■ **PROBLEM DETAILS**: Your answer needs to include each line of the records in which the string "panel" can be found.

(SUPPLIED DATA Opens)

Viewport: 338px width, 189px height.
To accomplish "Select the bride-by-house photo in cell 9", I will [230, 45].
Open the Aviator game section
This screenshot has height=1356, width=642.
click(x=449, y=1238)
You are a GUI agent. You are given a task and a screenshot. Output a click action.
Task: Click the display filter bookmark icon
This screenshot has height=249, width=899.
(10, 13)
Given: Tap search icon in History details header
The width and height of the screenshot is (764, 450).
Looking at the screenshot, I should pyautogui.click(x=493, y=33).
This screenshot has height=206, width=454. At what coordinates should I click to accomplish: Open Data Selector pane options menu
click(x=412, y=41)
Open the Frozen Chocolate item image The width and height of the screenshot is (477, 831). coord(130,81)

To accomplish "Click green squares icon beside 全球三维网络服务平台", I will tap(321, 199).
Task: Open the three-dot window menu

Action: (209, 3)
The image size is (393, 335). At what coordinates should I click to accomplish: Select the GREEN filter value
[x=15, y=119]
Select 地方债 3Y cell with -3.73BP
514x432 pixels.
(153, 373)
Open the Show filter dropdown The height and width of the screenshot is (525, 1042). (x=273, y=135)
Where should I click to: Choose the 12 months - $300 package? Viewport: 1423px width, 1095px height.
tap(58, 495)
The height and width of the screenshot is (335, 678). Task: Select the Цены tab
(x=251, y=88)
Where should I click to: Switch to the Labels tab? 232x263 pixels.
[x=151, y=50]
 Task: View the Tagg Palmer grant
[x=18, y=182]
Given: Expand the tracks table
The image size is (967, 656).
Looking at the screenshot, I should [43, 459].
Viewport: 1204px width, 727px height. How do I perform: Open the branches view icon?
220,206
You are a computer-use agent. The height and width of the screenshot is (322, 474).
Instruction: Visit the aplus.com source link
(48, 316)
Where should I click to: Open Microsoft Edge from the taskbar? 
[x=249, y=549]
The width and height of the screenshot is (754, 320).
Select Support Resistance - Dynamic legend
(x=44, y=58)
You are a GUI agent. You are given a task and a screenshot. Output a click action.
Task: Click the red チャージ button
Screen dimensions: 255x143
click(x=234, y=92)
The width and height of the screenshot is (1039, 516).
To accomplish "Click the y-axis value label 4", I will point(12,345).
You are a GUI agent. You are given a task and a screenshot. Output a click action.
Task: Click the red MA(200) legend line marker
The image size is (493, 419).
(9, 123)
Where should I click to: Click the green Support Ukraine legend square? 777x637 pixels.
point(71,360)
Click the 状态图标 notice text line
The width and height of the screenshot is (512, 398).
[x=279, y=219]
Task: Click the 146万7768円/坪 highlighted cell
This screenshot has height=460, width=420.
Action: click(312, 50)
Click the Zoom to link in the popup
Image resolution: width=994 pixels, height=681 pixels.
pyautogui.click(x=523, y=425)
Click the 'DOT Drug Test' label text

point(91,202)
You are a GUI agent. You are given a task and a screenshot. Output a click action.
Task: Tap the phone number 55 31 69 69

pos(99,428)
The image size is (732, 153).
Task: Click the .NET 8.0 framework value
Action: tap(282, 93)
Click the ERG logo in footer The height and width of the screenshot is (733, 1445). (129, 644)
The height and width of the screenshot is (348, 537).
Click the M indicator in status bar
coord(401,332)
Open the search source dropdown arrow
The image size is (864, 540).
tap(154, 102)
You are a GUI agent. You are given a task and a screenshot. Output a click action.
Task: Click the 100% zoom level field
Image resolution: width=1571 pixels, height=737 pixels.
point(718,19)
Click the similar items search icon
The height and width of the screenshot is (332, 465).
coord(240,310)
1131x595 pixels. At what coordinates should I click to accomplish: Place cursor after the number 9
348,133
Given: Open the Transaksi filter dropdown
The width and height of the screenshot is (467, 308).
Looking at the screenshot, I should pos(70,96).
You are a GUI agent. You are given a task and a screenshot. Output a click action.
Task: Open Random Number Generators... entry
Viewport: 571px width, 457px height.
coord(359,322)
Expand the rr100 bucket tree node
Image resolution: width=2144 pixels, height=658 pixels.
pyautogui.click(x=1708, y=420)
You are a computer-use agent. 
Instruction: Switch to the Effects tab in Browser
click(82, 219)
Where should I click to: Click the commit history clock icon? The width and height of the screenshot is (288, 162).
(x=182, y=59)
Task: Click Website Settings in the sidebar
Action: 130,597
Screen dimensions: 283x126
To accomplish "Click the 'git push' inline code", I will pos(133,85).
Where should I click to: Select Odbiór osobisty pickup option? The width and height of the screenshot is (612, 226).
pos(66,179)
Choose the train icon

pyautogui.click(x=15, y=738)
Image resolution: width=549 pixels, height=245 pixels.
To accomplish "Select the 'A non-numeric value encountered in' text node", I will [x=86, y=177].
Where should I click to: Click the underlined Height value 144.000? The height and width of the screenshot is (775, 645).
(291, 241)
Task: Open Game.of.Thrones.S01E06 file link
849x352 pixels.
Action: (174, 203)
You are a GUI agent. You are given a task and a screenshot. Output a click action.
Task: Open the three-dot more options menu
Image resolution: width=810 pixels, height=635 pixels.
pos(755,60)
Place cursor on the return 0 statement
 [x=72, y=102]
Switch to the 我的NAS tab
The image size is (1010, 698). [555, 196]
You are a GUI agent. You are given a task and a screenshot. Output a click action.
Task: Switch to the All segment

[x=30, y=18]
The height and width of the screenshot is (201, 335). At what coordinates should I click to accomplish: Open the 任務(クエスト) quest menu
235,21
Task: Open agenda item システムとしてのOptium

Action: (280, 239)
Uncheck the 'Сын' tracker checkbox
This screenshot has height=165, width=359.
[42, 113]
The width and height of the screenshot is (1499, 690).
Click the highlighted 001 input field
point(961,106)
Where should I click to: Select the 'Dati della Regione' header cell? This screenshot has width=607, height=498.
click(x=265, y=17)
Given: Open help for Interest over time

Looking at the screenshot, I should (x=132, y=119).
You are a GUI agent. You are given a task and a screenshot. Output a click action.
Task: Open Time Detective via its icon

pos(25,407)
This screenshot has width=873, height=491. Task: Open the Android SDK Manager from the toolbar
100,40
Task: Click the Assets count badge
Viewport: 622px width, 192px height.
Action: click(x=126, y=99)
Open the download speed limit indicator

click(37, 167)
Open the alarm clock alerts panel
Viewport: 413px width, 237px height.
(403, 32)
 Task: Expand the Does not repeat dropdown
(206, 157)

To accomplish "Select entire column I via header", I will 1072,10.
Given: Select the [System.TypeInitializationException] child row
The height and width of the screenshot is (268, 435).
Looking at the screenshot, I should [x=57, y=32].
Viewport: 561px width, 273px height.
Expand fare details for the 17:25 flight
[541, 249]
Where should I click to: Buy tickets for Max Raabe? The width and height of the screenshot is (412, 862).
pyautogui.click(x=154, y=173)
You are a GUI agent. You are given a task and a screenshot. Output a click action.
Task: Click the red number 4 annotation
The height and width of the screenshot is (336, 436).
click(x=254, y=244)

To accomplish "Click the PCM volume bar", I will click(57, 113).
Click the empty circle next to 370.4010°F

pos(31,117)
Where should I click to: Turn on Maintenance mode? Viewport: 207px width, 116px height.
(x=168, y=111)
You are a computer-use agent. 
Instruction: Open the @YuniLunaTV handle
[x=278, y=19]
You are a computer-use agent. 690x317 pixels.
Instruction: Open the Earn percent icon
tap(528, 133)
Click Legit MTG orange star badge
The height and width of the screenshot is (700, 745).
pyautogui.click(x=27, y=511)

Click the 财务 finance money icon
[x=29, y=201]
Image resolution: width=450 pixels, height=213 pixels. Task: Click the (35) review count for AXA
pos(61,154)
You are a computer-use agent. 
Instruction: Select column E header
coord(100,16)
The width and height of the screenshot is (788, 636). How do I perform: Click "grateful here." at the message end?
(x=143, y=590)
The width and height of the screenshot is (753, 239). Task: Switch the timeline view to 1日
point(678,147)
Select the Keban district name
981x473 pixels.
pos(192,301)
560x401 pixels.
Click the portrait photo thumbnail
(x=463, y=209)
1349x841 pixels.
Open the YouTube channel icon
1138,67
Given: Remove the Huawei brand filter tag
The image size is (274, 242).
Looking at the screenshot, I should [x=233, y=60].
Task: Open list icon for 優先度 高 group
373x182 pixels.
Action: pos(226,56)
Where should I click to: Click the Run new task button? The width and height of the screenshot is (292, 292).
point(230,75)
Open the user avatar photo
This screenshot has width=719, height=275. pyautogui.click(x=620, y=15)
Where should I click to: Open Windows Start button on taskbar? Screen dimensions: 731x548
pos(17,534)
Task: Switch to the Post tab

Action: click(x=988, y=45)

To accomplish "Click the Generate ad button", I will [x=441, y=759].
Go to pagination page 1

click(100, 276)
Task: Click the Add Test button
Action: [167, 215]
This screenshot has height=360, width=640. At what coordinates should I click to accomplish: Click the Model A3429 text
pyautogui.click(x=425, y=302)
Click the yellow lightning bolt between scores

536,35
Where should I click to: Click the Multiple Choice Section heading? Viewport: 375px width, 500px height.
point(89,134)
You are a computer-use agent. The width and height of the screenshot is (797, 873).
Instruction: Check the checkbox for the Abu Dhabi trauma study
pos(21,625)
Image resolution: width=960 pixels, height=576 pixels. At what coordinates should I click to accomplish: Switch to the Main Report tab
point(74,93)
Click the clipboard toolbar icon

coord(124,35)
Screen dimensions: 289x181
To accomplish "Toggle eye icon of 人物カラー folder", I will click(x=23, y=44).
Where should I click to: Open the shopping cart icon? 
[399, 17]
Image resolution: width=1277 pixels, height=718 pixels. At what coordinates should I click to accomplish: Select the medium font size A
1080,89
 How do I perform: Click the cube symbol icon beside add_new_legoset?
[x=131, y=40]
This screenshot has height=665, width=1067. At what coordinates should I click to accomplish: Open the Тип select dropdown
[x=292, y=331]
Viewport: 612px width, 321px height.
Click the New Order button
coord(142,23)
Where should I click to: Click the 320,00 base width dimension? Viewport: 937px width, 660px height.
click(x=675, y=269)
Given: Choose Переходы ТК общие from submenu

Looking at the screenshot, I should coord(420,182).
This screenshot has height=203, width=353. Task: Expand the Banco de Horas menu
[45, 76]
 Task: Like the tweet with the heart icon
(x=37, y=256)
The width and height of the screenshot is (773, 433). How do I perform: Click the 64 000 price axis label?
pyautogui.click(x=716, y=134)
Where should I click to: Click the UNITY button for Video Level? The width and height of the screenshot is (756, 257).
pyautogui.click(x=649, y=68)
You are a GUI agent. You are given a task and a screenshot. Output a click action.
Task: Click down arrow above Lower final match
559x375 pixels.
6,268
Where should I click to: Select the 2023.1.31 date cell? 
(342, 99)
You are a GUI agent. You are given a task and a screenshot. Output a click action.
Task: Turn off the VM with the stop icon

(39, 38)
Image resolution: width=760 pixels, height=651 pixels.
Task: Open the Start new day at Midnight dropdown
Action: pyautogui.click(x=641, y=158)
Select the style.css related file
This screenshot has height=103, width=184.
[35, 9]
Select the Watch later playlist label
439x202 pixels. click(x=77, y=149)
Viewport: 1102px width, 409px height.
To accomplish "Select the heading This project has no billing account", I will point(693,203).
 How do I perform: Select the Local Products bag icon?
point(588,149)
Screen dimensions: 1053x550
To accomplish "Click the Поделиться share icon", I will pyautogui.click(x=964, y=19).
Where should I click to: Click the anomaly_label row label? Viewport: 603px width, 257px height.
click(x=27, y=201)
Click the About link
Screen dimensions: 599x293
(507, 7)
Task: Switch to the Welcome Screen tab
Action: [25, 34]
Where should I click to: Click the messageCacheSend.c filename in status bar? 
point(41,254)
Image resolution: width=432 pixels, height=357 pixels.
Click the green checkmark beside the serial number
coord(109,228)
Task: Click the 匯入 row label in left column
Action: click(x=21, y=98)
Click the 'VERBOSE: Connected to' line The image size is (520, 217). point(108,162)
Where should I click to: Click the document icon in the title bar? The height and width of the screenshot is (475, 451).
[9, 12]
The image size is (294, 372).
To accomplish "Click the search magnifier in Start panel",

(SUPPLIED DATA Closes)

■ **ANSWER SPACE**:
Open the alarm clock alerts panel
To accomplish "Click the search magnifier in Start panel",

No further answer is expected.